In The
Court of Appeals
Seventh District of Texas at Amarillo
________________________
No. 07-12-0309-CR
________________________
KHALIQ MEHMOOD, APPELLANT
V.
THE STATE OF TEXAS, APPELLEE
On Appeal from the 368th District Court
Williamson County, Texas
Trial Court No. 11-945-K368, Honorable Burt Carnes, Presiding
March 19, 2013
MEMORANDUM OPINION
Before Quinn, C.J., and Hancock and Pirtle, JJ.
Appellant, Khaliq Mehmood, was convicted of burglary of a habitation with intent
to commit a felony, sexual assault. 1 Appellant was thereafter sentenced to 30 years
confinement in the Institutional Division of the Texas Department of Criminal Justice.
Appellant has appealed the trial court’s judgment. We affirm.
1
See TEX. PENAL CODE ANN. § 30.02(a)(1) (West 2011).
Appellant’s attorney has filed an Anders brief and a motion to withdraw. Anders
v. California, 386 U.S. 738, 87 S.Ct. 1396, 18 L.Ed. 2d 498 (1967). In support of his
motion to withdraw, counsel certifies that he has diligently reviewed the record, and in
his opinion, the record reflects no reversible error upon which an appeal can be
predicated. Id. at 744-45. In compliance with High v. State, 573 S.W.2d 807, 813
(Tex.Crim.App. [Panel Op.] 1978), counsel has candidly discussed why, under the
controlling authorities, there is no error in the trial court’s judgment. Additionally,
counsel has certified that he has provided appellant a copy of the Anders brief and
motion to withdraw and appropriately advised appellant of his right to file a pro se
response in this matter. Stafford v. State, 813 S.W.2d 503, 510 (Tex.Crim.App. 1991)
(en banc). The Court has also advised appellant of his right to file a pro se response.
Appellant has filed a response.
By his Anders brief, counsel reviewed all grounds that could possibly support an
appeal, but concludes the appeal is frivolous. We have reviewed these grounds and
made an independent review of the entire record to determine whether there are any
arguable grounds which might support an appeal. See Penson v. Ohio, 488 U.S. 75,
109 S.Ct. 346, 102 L.Ed.2d 300 (1988); Bledsoe v. State, 178 S.W.3d 824
(Tex.Crim.App. 2005). We have found no such arguable grounds and agree with
counsel that the appeal is frivolous.
Appellant’s pro se response to his attorney’s Anders brief may be characterized
as complaining of 1) general unfairness based upon his ethnic background and religion,
2) failure to have a fluent translator from English to Urdu, appellant’s native language,
and 3) a challenge to the jury’s determination to believe the State’s version of the
2
evidence rather than his testimony. We have reviewed each of appellant’s complaints
for support in the record and find that there is no support for the complaints. As to the
issue of general unfairness, the record reveals that the subjects of appellant’s ethnic
background and religion were simply mentioned in passing, and there was no effort on
the part of the State to emphasize these issues, nor were any objections made in the
trial court based upon this assertion. As such, nothing in the record supports
appellant’s contention, nor is the same preserved for review. See TEX. R. APP. P.
33.1(a)(1). At no time during the trial did appellant ever object that he could not
understand the proceeding due to having an incompetent translator who was not fluent
in appellant’s native language. Therefore, appellant’s complaint is not preserved for
appeal. See id. Regarding the jury’s decision to convict appellant despite conflicting
evidence, it is the duty of the jury to resolve conflicts in the evidence and we, the
reviewing court, will not second guess their decision.

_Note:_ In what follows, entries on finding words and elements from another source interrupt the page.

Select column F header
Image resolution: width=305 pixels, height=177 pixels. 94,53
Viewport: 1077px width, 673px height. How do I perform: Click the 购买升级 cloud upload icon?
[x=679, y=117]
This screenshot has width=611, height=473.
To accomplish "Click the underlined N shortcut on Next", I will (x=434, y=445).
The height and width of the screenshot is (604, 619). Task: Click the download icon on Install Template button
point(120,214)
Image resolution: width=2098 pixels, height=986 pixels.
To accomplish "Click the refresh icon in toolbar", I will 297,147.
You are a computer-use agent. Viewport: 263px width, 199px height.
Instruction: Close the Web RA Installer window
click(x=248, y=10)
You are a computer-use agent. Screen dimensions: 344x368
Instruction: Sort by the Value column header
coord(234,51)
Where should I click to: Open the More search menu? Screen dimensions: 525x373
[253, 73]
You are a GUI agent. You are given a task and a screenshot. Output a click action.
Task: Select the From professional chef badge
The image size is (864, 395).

See Ex parte Flores, 387 S.W.3d
626, 2012 Tex. Crim. App. LEXIS 1603, at *35 (Tex.Crim.App. Dec. 5, 2012).
Accordingly, counsel’s motion to withdraw is hereby granted, and the trial court’s
judgment is affirmed. 2
Mackey K. Hancock
Justice
Do not publish.
2
Counsel shall, within five days after this opinion is handed down, send his client
a copy of the opinion and judgment, along with notification of appellant=s right to file a
pro se petition for discretionary review. See TEX. R. APP. P. 48.4.